When values are an order of magnitude or more larger than keys, it’s worth pointing out that while a “getRange but only keys” API would save network bandwidth and associated CPU overhead, at the storage engine level the full KV pairs represented in the result set are still visited(*) and therefore are read from disk into cache if not cached.
In your scenario @jkominek your storage servers would still end up reading the ~8.1kB KV pairs from disk just to get the keys. So your keys-only query byte yield would be something like 1-2% of the disk read bytes (caching aside).
If you want to frequently scan long sequences of keys-only and not subsequently read most of their values (which would be cached after the scan as a byproduct) you may want to consider a secondary index of sorts where essentially the keys are stored twice but under difference subspaces and only one subspace contains values. Transactions would of course have to modify both subspaces when there are key changes. The storage cost would be only another 1-2% but you would be able to scan either Keys or Keys+Values with high query byte yield per disk byte yield.
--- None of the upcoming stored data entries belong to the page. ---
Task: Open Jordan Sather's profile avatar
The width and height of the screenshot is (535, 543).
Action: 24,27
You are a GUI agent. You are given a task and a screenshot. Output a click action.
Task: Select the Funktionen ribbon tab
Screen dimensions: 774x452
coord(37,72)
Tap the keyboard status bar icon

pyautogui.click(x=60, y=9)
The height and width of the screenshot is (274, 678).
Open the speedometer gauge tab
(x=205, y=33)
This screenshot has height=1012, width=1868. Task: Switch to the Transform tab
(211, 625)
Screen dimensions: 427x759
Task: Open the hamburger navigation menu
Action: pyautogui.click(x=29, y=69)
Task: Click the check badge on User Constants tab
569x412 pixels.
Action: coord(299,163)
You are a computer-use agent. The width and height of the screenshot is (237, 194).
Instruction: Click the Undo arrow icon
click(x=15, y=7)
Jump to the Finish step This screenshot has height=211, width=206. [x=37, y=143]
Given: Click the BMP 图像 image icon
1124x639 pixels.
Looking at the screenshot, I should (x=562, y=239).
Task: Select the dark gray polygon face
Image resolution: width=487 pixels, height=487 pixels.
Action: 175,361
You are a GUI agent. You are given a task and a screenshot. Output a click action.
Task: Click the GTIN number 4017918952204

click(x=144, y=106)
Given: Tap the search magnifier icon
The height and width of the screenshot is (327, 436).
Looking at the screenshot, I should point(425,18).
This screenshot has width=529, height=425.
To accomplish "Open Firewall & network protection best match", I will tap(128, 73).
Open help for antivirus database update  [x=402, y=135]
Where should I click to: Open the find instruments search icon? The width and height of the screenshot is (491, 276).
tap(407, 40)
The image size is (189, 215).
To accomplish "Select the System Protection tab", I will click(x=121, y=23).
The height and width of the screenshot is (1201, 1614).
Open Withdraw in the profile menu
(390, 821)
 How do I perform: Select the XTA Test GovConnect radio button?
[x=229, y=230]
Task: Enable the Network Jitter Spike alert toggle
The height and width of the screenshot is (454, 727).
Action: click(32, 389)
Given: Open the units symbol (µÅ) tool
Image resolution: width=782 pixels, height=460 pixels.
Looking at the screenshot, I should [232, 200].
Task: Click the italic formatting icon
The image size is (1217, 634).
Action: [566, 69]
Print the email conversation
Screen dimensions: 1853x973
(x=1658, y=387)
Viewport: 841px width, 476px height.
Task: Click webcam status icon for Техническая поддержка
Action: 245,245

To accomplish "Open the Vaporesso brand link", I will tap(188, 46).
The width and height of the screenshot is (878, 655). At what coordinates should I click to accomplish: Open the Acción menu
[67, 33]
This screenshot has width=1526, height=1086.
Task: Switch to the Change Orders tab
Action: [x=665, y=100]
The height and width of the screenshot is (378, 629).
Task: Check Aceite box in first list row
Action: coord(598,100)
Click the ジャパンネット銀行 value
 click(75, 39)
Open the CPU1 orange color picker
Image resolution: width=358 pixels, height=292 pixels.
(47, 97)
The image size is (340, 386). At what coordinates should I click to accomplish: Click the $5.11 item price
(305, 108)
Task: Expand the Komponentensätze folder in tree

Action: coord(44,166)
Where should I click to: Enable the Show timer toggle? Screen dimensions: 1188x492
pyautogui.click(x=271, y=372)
Note that this is a slightly different proposal from what is normally meant by “secondary index” which probably looks more like (key → small_unique_id) and (small_unique_id → full_value) as with this model Keys+Values range scans would have to be a key range scan + one point lookup per key to get its value.
(*) This is currently true for all disk-backed storage engines in FDB. Storage engines do exist which separate keys and values, which could facilitate faster key-only range scans but at a cost of one additional lookup per value when values are needed.